*ZADANIA*.
• 1. Przepisz wiernie z komentarza rynkowego fragment od "Dobrym barometrem nastrojów" do "razem wzrost zmienności.".
• 2. Odpowiedz krótko na pytania do komentarza rynkowego:
(a) Poniżej jakiego poziomu utrzymuje się indeks DAX?
(b) O której godzinie publikowane są dane z amerykańskiego rynku pracy?
(c) Który indeks nazwano dobrym barometrem nastrojów?
• 3. Napisz dalszy ciąg komentarza rynkowego, zaczynając po jego ostatnim zdaniu.

*FRAGMENT*.
------------------------------------------------

Konsolidacja przed danymi
Dzisiaj od rana obserwujemy dość sprzeczne sygnały na rynkach. Z jednej strony kontrakty na indeks S&P500 wskazują na pozytywne otwarcie w USA i prawdopodobnie kolejną próbę przebicia szczytów przy 949.
05.06.2009 11:21
Słabsze zachowanie jena i obligacji amerykańskich oraz wzrost cen ropy i metali potwierdzają taki scenariusz. Z drugiej strony dolar zachowuje się mocniej i rosną implikowane zmienności opcji. Ponadto słabo zachowują się waluty z rynków wschodzących. Giełdy europejskie też są dość "podzielone". Indeks niemiecki DAX utrzymuje się poniżej 5100 i odnotowuje niewielkie wzrosty, a indeks FTSE rośnie o ponad 1%. Na funcie nastąpiło odwrócenie trendu wzrostowego, ale jest to związane z sytuacją polityczną w Wielkiej Brytanii. Większość par walutowych pozostaje w zakresach z ostatnich kilku dni (za wyjątkiem par funtowych). Indeksy również konsolidują się w obrębie ostatnich zakresów. W takiej sytuacji należy przypuszczać, że dominujące znaczenie w krótkim terminie będzie miało zachowanie rynku akcji. Przed otwarciem giełd w USA W centrum uwagi będą dane z amerykańskiego rynku pracy publikowane o 14:30. O ile dane nie będą znacząco gorsze od oczekiwań giełdy powinny kontynuować wzrosty (w kierunku 960 na S&P500).
Dobrym barometrem nastrojów jest indeks Nasdaq 100, który ustanowia kolejny nowy szczyt trendu wzrostowego. Struktura fal sugeruje, że indeksy sa obecnie w ostatniej podfali wzrostowej przed silniejszą korektą. Prawdopodobnie dlatego wzrostom cen towarzyszy tym razem wzrost zmienności.

------------------------------------------------

*ZAWARTOŚĆ ZBIORU*.
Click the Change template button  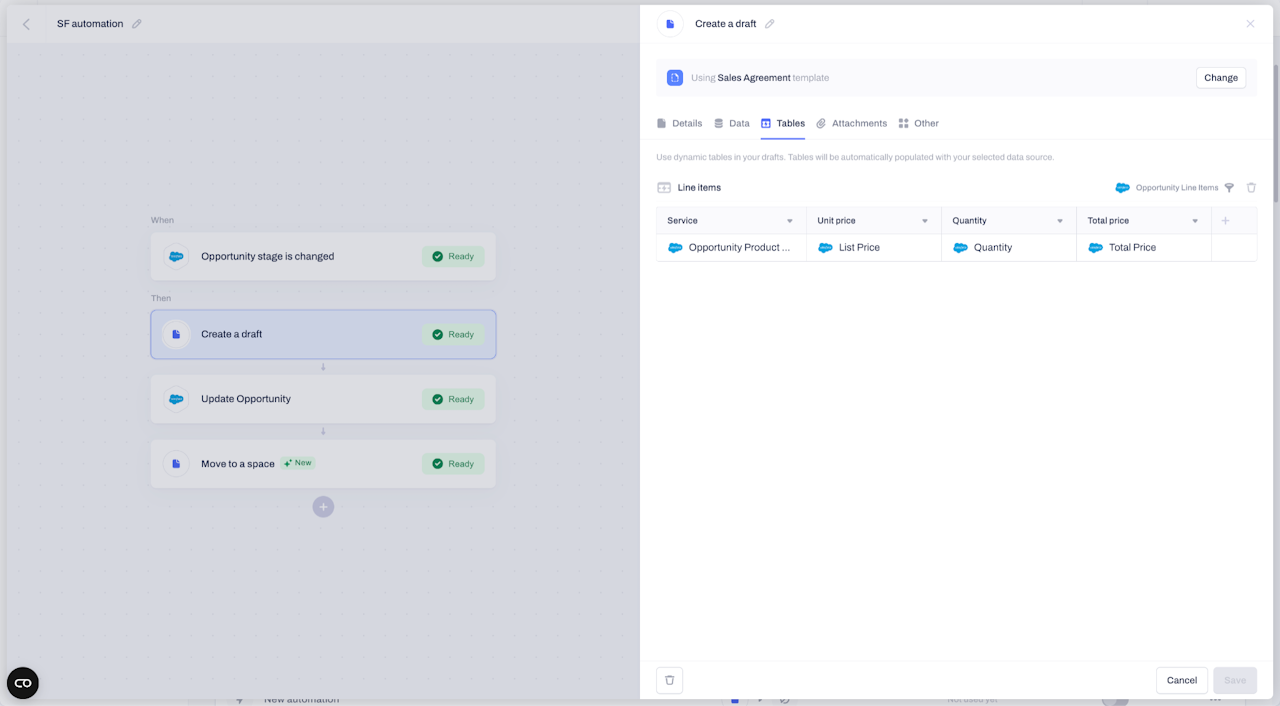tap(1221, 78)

------------------------------------------------

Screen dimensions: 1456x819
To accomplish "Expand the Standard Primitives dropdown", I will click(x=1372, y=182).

------------------------------------------------

*ODPOWIEDZI DO ZADAŃ*.
• 1.
Dobrym barometrem nastrojów jest indeks Nasdaq 100, który ustanowia kolejny nowy szczyt trendu wzrostowego. Struktura fal sugeruje, że indeksy sa obecnie w ostatniej podfali wzrostowej przed silniejszą korektą. Prawdopodobnie dlatego wzrostom cen towarzyszy tym razem wzrost zmienności.

• 2.
(a) Poniżej 5100.
(b) O 14:30.
(c) Indeks Nasdaq 100.

• 3.
EURPLN
Złoty w dalszym ciągu nie jest w stanie znacząco się umocnić przy poprawie nastrojów na rynkach. Czynnikiem ryzyka dla walut z naszego regionu jest niestabilna sytuacja w krajach bałtyckich. Na rynku głośno spekuluje sie o możliwości dewaluacji łotewskiego łata. Na wczorajszej konferencji EBC Trichet został zapytany o możliwość takiego scenariusza. Prezes EBC zapewnił wsparcie ze strony europejskiego banku centralnego oraz MFW mające na celu utrzymanie sztywnego kursu na Łotwie. Oczywiście ostatecznie decyzja będzie należeć do polityków na Łotwie, ale presja ze strony europejskiej (szwedzkiej) na utrzymanie status quo będzie olbrzymia. Analiza techniczna wskazuje na rosnące zagrożenie wzrostem EURPLN w kierunku 4,65. USDPLN powinien w takiej sytuacji niedługo testować 3,30.
EURUSD
Silne wahania na eurodolarze nie przekreślają jeszcze szans na kontynuację wzrostów w kierunku 1,45. Rosną od kilku dni implikowane zmienności opcji. Oznacza to, że rynek spodziewa się silniejszych ruchów z obecnych poziomów. EURUSD ma dzisiaj trudności z pokonaniem poziomu 1,42. Krótkoterminowym sygnałem kupna będzie pokonanie strefy 1,4227-1,4240. Dzisiaj rynek będzie reagował na miesięczny raport z rynku pracy. Lepsze dane powinny osłabić dolara (wzmonić giełdy). W przyszłym tygodniu pierwszym poważnym impulsem dla rynku będą dopiero dane ze środy (Beżowa księga). Wsparciem na EURUSD pozostaje strefa 1,4050-70.
GBPUSD
Załamanie trendu wzrostowego na funtdolarze zostało dzisiaj potwierdzone. Funt osłabia się pod wpływem negatywnych wiadomości ze świata polityki brytyjskiej. Kolejny już piąty minister z gabinetu Gordona Browna złożył dymisję. Pozycja premiera jest bardzo osłabiona i spekuluje się o możliwości wcześniejszych wyborów. Wśród laburzystów spada poparcie dla obecnego premiera i rosną naciski na jego ustąpienie. Ponadto Gordon Brown rozważa wymianę ministra skarbu, co rodzi oczekiwania na powiększenie i tak dużego deficytu budżetowego. Skala ruchu spadkowego na GBPUSD wskazuje na odwrócenie sentymentu. Korekty wzrostowe wykorzystywalibyśmy do zajmowania krótkich pozycji.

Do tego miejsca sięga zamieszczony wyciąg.